Pan-genomics! Let’s get real-world here. Graphs are just the start.
Brian Hanley
2019-08-03 00:00:00

- Why is it that new features that are cutting edge are ignored for a decade? The EEL materials from the group in Finland have been published for a long time. This is designed to look at promoter/enhancer variants. Since promoters and enhancers is the frontier of genome analysis, I have to ask why? This makes no sense at all.   https://www.cs.helsinki.fi/u/kpalin/EEL/ 

-If I sequence one person's DNA, how long does it take for this to converge on a fairly stable single sequence? Because we know that the sequencing technology itself is faulty. Sebastian Cocioba has been working for a while on a Dienococcus. Imagine how long it would take him to apply all of those methods to a human genome? He would be at it for longer than he has years left to live.

-We know that depth of sequencing is a big deal, and flatly, the current standard of 30X coverage is nonsense. You may not even get all of the genes in that sequence.

-Where do the tools look for and account for differences between gene copies on different chromosomes? And where do they count the number of instances of different variants in the exome?

-Sequencing of one person's DNA is also lousy because of the way we do it. The vast majority of sequencing is done from leukocytes. But leukocytes are pretty specialized cells and they have large sections of hypermutaion. They are also the fastest reproducing cell in the body and develop clonal populations pretty fast that differ from each other. The older we are, in every tissue, we develop clonal populations that form a mosaic of genomes, but this happens faster in cells that divide faster. Whereas, for tracking what human genomes really are we should be exclusively using embryonic cells. Embryonic cells should be our baseline, NOT adult cells, and certainly not PBMCs! So why is this? It’s easier to get the material. And also because, well, mostly, nobody thinks about it. We just “did something” and now it’s the way it’s done.

-All of these human genomes are assembled using now fairly elderly base genomes as templates for short read technology. Redoing the original human genome using very long read technology will eventually happen. It will show that quite a bit of it has been incorrect. In addition, I expect it to show that as cells go from embryo to adult the genome itself may change more than we imagine.

-We already know that these human genomes are missing pieces. The area near centromeres was never sequenced. Those may play a significant role, they may not. The former director of TIGR used to give talks on why nobody should believe the human genome sequence we have.



What a real system would look like.



Numeric locus is how we find things now. We could change that to fragment locus perhaps, but that’s really not what you want. How are you going to access it and have a clue where you are in the map? My choice is functional locus centered around proteins. And, we could preserve the numeric loci so that they redirect this way.

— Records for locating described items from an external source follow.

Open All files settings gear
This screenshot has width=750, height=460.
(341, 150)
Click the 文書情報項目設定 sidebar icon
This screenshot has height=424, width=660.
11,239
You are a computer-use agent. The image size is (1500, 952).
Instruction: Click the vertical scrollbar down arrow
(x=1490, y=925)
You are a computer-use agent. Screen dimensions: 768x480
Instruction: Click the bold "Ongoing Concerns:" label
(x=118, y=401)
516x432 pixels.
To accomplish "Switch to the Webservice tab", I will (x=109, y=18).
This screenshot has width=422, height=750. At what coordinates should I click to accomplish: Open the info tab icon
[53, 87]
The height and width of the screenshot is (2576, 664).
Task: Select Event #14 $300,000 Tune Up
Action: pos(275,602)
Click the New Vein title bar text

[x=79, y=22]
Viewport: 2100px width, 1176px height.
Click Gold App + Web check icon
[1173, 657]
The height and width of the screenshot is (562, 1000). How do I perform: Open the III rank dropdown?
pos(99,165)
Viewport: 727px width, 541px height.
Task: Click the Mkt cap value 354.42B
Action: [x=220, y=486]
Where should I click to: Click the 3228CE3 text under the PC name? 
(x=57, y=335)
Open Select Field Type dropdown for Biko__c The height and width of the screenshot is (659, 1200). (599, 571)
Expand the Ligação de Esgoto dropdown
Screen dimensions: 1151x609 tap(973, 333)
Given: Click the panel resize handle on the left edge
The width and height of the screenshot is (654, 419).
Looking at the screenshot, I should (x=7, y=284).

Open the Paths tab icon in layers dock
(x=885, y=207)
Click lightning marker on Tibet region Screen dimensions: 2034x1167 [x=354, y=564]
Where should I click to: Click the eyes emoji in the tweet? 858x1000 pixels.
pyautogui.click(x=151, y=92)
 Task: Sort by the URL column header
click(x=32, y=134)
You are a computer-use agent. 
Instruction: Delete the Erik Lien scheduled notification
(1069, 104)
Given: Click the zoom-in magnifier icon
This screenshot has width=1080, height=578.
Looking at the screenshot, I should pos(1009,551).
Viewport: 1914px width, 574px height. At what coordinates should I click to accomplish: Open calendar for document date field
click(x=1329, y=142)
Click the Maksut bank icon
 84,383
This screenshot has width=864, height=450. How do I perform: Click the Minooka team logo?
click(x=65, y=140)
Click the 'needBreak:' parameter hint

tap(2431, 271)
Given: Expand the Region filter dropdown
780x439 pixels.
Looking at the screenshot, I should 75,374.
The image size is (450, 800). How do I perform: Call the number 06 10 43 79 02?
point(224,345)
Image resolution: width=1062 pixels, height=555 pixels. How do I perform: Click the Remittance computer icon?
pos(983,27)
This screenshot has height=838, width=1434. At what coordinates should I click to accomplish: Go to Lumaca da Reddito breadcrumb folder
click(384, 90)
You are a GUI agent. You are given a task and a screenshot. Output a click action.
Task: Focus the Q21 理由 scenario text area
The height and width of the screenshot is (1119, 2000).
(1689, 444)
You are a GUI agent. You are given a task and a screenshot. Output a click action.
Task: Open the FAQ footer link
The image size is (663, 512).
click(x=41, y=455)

What matters most in the human genome is functionality. If you don't tie the genome to functional exons mapped to proteins you have nothing really. That's already something I've identified as a problem with current genomes. But you can't really do that without sequencing the exome together with the chromosomes for the cells you are analyzing. Do we do that? No. We don't. But it’s crucial.

However, this is more complicated than just sequencing the exome with the genome. Because to get a true picture, we would need to sequence exome and genome together for virtually every tissue in the body. We may need to do it by time of day. And multiple times, or at least deep sequencing.

Large amounts of the genome are not understood. How will we work with those? There are promoters which are not entirely mapped. And there are enhancers, which are all but unmapped which is what the EEL software is all about. And there are enhancers of enhancers. And then there is the 3-dimensional geometry of how chromosomes unpack that sometimes modifies how genes work, but mostly doesn't.

Promoters and enhancers are a major part of the genome as well. Mapping those is how engineering of genomes and gene therapy will really progress. Right now, most of gene therapy is like an alien spaceship firing a rice-a-roni factory into Madison Square Garden to feed the homeless. It is, how do you say? Lacking in a certain finesse.

This is why I think that using proteins as anchors to functionality is the way to go. And variants in exons should be classified by whether or not there are differences in proteins. Those that make no difference, need to be represented differently. That will give us anchors for adding information on how the promoters and enhancers and later, networks of regulation operate.

Right now, all of it is a rickety rickshaw. We just don't do sequencing of biopsies of tissues from all over in the same organism. And we don't use embryos as the foundation for our genomes, which they should be. It astonishes me how that is not obvious. What is the exome and genome for muscle? What is the exome and genome for bone? What is it for thymus? What is it for bladder? What is if for intestine? For brain cortex? For thalamus? For spinal cord? For heat sensing nerves? For touch sensing nerves? On top of that, there is epigenetics. We need to develop a picture of epigenetics in the same way, and we are a long ways from that.

So the pictures are nice, and I like to see evidence that a genome is getting close to its asymptote (as with the pseudomonas example). And representing genomes with layers is fine. But until it is functionally oriented, it doesn’t do me or pretty much anybody except an evolutionary biologist any good.